THE TASK = Copy out the records below verbatim, keeping every line the same.

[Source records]
- - -

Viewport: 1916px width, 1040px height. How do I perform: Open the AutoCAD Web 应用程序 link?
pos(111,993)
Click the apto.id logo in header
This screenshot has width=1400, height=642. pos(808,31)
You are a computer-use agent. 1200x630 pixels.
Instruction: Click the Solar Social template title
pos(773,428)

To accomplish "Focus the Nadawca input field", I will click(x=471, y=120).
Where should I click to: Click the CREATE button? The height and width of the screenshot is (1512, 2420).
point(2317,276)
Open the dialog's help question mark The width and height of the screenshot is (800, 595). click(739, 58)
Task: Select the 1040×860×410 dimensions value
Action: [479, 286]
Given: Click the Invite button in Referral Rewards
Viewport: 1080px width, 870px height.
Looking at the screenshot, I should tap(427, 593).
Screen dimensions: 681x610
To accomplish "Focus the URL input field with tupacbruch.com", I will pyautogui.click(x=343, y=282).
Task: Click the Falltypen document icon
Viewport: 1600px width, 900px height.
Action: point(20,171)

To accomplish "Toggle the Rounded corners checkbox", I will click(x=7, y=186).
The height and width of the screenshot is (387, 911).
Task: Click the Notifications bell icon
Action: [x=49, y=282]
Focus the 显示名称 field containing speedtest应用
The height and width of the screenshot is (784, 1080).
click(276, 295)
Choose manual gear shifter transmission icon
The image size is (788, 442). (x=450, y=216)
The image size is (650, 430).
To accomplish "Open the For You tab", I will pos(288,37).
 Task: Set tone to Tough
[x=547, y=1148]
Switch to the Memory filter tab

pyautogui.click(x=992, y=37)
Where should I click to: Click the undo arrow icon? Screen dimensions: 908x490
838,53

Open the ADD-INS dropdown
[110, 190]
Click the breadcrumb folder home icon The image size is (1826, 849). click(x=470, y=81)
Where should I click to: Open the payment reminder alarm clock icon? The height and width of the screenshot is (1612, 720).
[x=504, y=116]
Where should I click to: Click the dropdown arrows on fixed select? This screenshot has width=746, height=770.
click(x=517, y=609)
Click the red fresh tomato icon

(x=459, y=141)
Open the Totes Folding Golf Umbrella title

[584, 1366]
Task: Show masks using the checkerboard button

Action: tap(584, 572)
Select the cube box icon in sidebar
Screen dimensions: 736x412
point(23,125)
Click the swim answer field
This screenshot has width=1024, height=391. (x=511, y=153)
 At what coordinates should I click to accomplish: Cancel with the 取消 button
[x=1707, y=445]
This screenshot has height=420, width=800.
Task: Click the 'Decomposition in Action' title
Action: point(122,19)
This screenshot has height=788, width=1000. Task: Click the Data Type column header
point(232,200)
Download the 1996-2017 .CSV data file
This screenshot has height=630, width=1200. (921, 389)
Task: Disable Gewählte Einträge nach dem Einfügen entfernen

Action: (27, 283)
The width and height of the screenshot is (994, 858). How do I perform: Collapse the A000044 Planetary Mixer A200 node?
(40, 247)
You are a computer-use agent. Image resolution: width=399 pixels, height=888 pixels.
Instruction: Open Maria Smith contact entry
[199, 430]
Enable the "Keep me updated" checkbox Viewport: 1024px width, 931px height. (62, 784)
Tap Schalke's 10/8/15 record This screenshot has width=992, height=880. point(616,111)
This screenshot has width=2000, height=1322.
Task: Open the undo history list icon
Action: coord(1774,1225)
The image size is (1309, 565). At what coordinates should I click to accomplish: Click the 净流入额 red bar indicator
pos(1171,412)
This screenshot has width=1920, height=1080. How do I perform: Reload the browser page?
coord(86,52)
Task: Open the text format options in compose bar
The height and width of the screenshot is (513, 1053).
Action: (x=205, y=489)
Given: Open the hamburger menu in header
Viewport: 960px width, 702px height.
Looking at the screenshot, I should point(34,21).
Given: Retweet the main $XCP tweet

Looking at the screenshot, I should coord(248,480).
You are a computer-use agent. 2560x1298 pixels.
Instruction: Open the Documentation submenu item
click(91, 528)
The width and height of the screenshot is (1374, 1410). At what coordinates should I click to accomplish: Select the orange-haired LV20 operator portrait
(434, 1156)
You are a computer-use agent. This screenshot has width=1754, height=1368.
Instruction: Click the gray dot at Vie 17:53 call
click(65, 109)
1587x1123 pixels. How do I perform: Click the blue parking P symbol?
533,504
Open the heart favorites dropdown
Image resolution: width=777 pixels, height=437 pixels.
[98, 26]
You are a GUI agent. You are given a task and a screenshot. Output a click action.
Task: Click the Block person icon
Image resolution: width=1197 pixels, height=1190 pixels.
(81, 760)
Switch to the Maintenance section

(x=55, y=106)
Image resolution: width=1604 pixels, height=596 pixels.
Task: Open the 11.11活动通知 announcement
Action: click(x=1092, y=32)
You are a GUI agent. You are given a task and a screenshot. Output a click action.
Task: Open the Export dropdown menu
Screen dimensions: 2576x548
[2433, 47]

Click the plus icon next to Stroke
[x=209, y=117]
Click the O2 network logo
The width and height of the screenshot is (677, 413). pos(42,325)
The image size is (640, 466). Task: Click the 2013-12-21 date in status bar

- - -

FINAL ANSWER =
Viewport: 1916px width, 1040px height. How do I perform: Open the AutoCAD Web 应用程序 link?
pos(111,993)
Click the apto.id logo in header
This screenshot has width=1400, height=642. pos(808,31)
You are a computer-use agent. 1200x630 pixels.
Instruction: Click the Solar Social template title
pos(773,428)

To accomplish "Focus the Nadawca input field", I will click(x=471, y=120).
Where should I click to: Click the CREATE button? The height and width of the screenshot is (1512, 2420).
point(2317,276)
Open the dialog's help question mark The width and height of the screenshot is (800, 595). click(739, 58)
Task: Select the 1040×860×410 dimensions value
Action: [479, 286]
Given: Click the Invite button in Referral Rewards
Viewport: 1080px width, 870px height.
Looking at the screenshot, I should tap(427, 593).
Screen dimensions: 681x610
To accomplish "Focus the URL input field with tupacbruch.com", I will pyautogui.click(x=343, y=282).
Task: Click the Falltypen document icon
Viewport: 1600px width, 900px height.
Action: point(20,171)

To accomplish "Toggle the Rounded corners checkbox", I will click(x=7, y=186).
The height and width of the screenshot is (387, 911).
Task: Click the Notifications bell icon
Action: [x=49, y=282]
Focus the 显示名称 field containing speedtest应用
The height and width of the screenshot is (784, 1080).
click(276, 295)
Choose manual gear shifter transmission icon
The image size is (788, 442). (x=450, y=216)
The image size is (650, 430).
To accomplish "Open the For You tab", I will pos(288,37).
 Task: Set tone to Tough
[x=547, y=1148]
Switch to the Memory filter tab

pyautogui.click(x=992, y=37)
Where should I click to: Click the undo arrow icon? Screen dimensions: 908x490
838,53

Open the ADD-INS dropdown
[110, 190]
Click the breadcrumb folder home icon The image size is (1826, 849). click(x=470, y=81)
Where should I click to: Open the payment reminder alarm clock icon? The height and width of the screenshot is (1612, 720).
[x=504, y=116]
Where should I click to: Click the dropdown arrows on fixed select? This screenshot has width=746, height=770.
click(x=517, y=609)
Click the red fresh tomato icon

(x=459, y=141)
Open the Totes Folding Golf Umbrella title

[584, 1366]
Task: Show masks using the checkerboard button

Action: tap(584, 572)
Select the cube box icon in sidebar
Screen dimensions: 736x412
point(23,125)
Click the swim answer field
This screenshot has width=1024, height=391. (x=511, y=153)
 At what coordinates should I click to accomplish: Cancel with the 取消 button
[x=1707, y=445]
This screenshot has height=420, width=800.
Task: Click the 'Decomposition in Action' title
Action: point(122,19)
This screenshot has height=788, width=1000. Task: Click the Data Type column header
point(232,200)
Download the 1996-2017 .CSV data file
This screenshot has height=630, width=1200. (921, 389)
Task: Disable Gewählte Einträge nach dem Einfügen entfernen

Action: (27, 283)
The width and height of the screenshot is (994, 858). How do I perform: Collapse the A000044 Planetary Mixer A200 node?
(40, 247)
You are a computer-use agent. Image resolution: width=399 pixels, height=888 pixels.
Instruction: Open Maria Smith contact entry
[199, 430]
Enable the "Keep me updated" checkbox Viewport: 1024px width, 931px height. (62, 784)
Tap Schalke's 10/8/15 record This screenshot has width=992, height=880. point(616,111)
This screenshot has width=2000, height=1322.
Task: Open the undo history list icon
Action: coord(1774,1225)
The image size is (1309, 565). At what coordinates should I click to accomplish: Click the 净流入额 red bar indicator
pos(1171,412)
This screenshot has width=1920, height=1080. How do I perform: Reload the browser page?
coord(86,52)
Task: Open the text format options in compose bar
The height and width of the screenshot is (513, 1053).
Action: (x=205, y=489)
Given: Open the hamburger menu in header
Viewport: 960px width, 702px height.
Looking at the screenshot, I should point(34,21).
Given: Retweet the main $XCP tweet

Looking at the screenshot, I should coord(248,480).
You are a computer-use agent. 2560x1298 pixels.
Instruction: Open the Documentation submenu item
click(91, 528)
The width and height of the screenshot is (1374, 1410). At what coordinates should I click to accomplish: Select the orange-haired LV20 operator portrait
(434, 1156)
You are a computer-use agent. This screenshot has width=1754, height=1368.
Instruction: Click the gray dot at Vie 17:53 call
click(65, 109)
1587x1123 pixels. How do I perform: Click the blue parking P symbol?
533,504
Open the heart favorites dropdown
Image resolution: width=777 pixels, height=437 pixels.
[98, 26]
You are a GUI agent. You are given a task and a screenshot. Output a click action.
Task: Click the Block person icon
Image resolution: width=1197 pixels, height=1190 pixels.
(81, 760)
Switch to the Maintenance section

(x=55, y=106)
Image resolution: width=1604 pixels, height=596 pixels.
Task: Open the 11.11活动通知 announcement
Action: click(x=1092, y=32)
You are a GUI agent. You are given a task and a screenshot. Output a click action.
Task: Open the Export dropdown menu
Screen dimensions: 2576x548
[2433, 47]

Click the plus icon next to Stroke
[x=209, y=117]
Click the O2 network logo
The width and height of the screenshot is (677, 413). pos(42,325)
The image size is (640, 466). Task: Click the 2013-12-21 date in status bar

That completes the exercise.